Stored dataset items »
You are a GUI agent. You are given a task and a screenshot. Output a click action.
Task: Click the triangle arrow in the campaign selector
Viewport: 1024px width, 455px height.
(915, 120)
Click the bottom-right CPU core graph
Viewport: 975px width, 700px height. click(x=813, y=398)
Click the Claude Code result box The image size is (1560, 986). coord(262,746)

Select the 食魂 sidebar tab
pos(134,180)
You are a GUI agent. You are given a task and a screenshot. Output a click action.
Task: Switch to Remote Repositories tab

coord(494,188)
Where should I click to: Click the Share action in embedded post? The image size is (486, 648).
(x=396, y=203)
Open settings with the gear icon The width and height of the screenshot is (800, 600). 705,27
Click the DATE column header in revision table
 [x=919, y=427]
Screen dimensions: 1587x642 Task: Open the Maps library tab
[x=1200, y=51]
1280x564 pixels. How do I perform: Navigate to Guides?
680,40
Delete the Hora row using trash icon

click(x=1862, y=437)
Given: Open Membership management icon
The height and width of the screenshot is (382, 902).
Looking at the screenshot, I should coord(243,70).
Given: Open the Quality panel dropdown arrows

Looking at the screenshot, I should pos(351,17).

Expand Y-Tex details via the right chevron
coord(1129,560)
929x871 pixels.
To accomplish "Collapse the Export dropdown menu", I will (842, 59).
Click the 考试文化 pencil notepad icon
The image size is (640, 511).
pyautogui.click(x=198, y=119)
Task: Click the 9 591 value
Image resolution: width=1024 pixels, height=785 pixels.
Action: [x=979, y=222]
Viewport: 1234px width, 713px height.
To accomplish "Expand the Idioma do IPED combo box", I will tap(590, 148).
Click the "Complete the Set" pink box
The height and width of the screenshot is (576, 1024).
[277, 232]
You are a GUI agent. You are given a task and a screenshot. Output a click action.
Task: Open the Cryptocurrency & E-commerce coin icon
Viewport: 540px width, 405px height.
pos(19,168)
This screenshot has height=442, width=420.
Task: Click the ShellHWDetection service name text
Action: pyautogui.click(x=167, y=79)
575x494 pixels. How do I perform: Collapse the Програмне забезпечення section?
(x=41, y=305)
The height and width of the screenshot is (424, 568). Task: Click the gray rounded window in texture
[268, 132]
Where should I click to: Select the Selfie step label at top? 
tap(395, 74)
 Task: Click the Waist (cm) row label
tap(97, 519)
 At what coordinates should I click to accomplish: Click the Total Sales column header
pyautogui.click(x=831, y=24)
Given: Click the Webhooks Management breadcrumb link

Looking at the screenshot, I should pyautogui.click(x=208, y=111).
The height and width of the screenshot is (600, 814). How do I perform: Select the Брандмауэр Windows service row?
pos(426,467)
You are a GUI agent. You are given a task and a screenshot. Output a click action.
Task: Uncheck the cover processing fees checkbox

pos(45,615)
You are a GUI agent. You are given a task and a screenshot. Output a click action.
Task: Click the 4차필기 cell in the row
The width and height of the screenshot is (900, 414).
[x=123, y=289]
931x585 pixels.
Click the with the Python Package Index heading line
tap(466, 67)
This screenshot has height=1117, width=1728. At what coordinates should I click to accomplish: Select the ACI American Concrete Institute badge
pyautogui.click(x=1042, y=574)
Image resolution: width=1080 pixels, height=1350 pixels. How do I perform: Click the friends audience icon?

YOUR INSTRUCTIONS » Write down all the entries again without a single difference.

SOLUTION TO THE PROBLEM »
You are a GUI agent. You are given a task and a screenshot. Output a click action.
Task: Click the triangle arrow in the campaign selector
Viewport: 1024px width, 455px height.
(915, 120)
Click the bottom-right CPU core graph
Viewport: 975px width, 700px height. click(x=813, y=398)
Click the Claude Code result box The image size is (1560, 986). coord(262,746)

Select the 食魂 sidebar tab
pos(134,180)
You are a GUI agent. You are given a task and a screenshot. Output a click action.
Task: Switch to Remote Repositories tab

coord(494,188)
Where should I click to: Click the Share action in embedded post? The image size is (486, 648).
(x=396, y=203)
Open settings with the gear icon The width and height of the screenshot is (800, 600). 705,27
Click the DATE column header in revision table
 [x=919, y=427]
Screen dimensions: 1587x642 Task: Open the Maps library tab
[x=1200, y=51]
1280x564 pixels. How do I perform: Navigate to Guides?
680,40
Delete the Hora row using trash icon

click(x=1862, y=437)
Given: Open Membership management icon
The height and width of the screenshot is (382, 902).
Looking at the screenshot, I should coord(243,70).
Given: Open the Quality panel dropdown arrows

Looking at the screenshot, I should pos(351,17).

Expand Y-Tex details via the right chevron
coord(1129,560)
929x871 pixels.
To accomplish "Collapse the Export dropdown menu", I will (842, 59).
Click the 考试文化 pencil notepad icon
The image size is (640, 511).
pyautogui.click(x=198, y=119)
Task: Click the 9 591 value
Image resolution: width=1024 pixels, height=785 pixels.
Action: [x=979, y=222]
Viewport: 1234px width, 713px height.
To accomplish "Expand the Idioma do IPED combo box", I will tap(590, 148).
Click the "Complete the Set" pink box
The height and width of the screenshot is (576, 1024).
[277, 232]
You are a GUI agent. You are given a task and a screenshot. Output a click action.
Task: Open the Cryptocurrency & E-commerce coin icon
Viewport: 540px width, 405px height.
pos(19,168)
This screenshot has height=442, width=420.
Task: Click the ShellHWDetection service name text
Action: pyautogui.click(x=167, y=79)
575x494 pixels. How do I perform: Collapse the Програмне забезпечення section?
(x=41, y=305)
The height and width of the screenshot is (424, 568). Task: Click the gray rounded window in texture
[268, 132]
Where should I click to: Select the Selfie step label at top? 
tap(395, 74)
 Task: Click the Waist (cm) row label
tap(97, 519)
 At what coordinates should I click to accomplish: Click the Total Sales column header
pyautogui.click(x=831, y=24)
Given: Click the Webhooks Management breadcrumb link

Looking at the screenshot, I should pyautogui.click(x=208, y=111).
The height and width of the screenshot is (600, 814). How do I perform: Select the Брандмауэр Windows service row?
pos(426,467)
You are a GUI agent. You are given a task and a screenshot. Output a click action.
Task: Uncheck the cover processing fees checkbox

pos(45,615)
You are a GUI agent. You are given a task and a screenshot. Output a click action.
Task: Click the 4차필기 cell in the row
The width and height of the screenshot is (900, 414).
[x=123, y=289]
931x585 pixels.
Click the with the Python Package Index heading line
tap(466, 67)
This screenshot has height=1117, width=1728. At what coordinates should I click to accomplish: Select the ACI American Concrete Institute badge
pyautogui.click(x=1042, y=574)
Image resolution: width=1080 pixels, height=1350 pixels. How do I perform: Click the friends audience icon?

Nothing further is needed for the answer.